He remembers Pap creeping into his room after-- _something_ \-- to peek over the edge of the mattress at Sans, picking nervously at the sheets. Crawling up onto the bed to tuck himself up against Sans’ ribcage, petting his clavicle with exaggerated caution, mumbling _S’ALL OKAY, S’ALL OKAY_ in as close to a whisper as he could get. Blindly curling his own phalanges around the delicate curve of Pap’s skull, his slightly elongated parietal and occipital bones, while Sans’ soul shivered ever so slightly brighter. Not enough-- nothing was ever enough-- but _enough_. Feeling less fragile, just for having Pap whole and here. Everything was worth it, if Pap could be whole and here. _Anything_.

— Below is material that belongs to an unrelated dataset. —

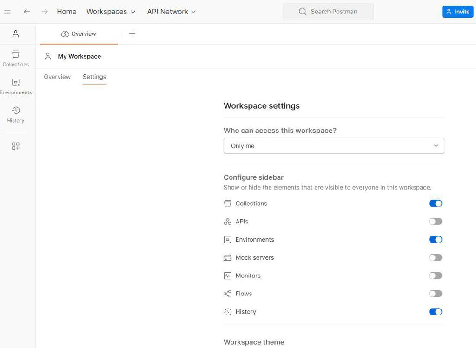Disable the Collections sidebar toggle
This screenshot has width=476, height=348.
pyautogui.click(x=435, y=204)
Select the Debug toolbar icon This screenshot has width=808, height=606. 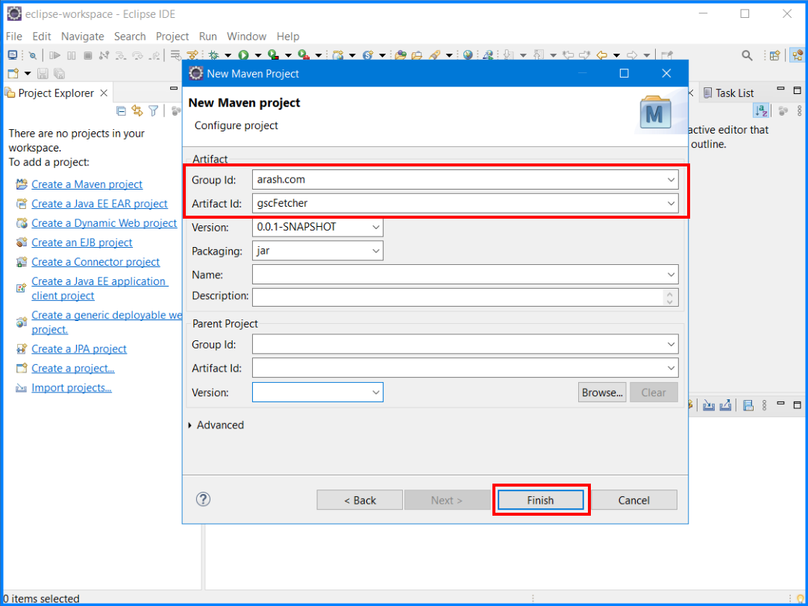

He remembers Pap’s little phalanges curled up in the hem of San’s coat, trailing behind him, big eye sockets-- _WHAT’S THAT, IS IT A SCIENCE, WHAT’S THAT_ \-- so excited to get to come along that he didn’t even notice the disparaging glances of the adults. Always just a little too _much_ , never had an indoor voice and Sans wasn’t going to _make him_ have one. He would much rather stare at judgemental eyes with his own purposefully blanked sockets until he caught their attention, then pour magic into his eye until it ignited, huge and luminous and _too much_ , excess magic spilling off it like wildfire, stopping them mid-stride, mid-word, mid-thought, like captive butterflies with their wings pinned to the board, waiting for the final mercy. Judging them until they were able to drag their eyes away, stone-faced, and power-walk to another room. Not good at solving problems, but he could make sure they were _his_ problems instead of Pap’s.

He remembers Papyrus, already getting taller than him, pitching an absolute _fit_ about having a curfew (which Sans couldn’t remember why he’d instituted, sure hadn’t imagined he would ever have to actually enforce.) Throwing a completely careless bone attack that was nevertheless sufficiently frustrated, sufficiently _intentional_ , to knock Sans down to fractional HP when it clipped his clavicle and went straight on through his scapula to shatter against the wall. Nothing unusual, really, teenagers threw attacks all the time. It wasn’t a problem. Sans should have been paying more attention. 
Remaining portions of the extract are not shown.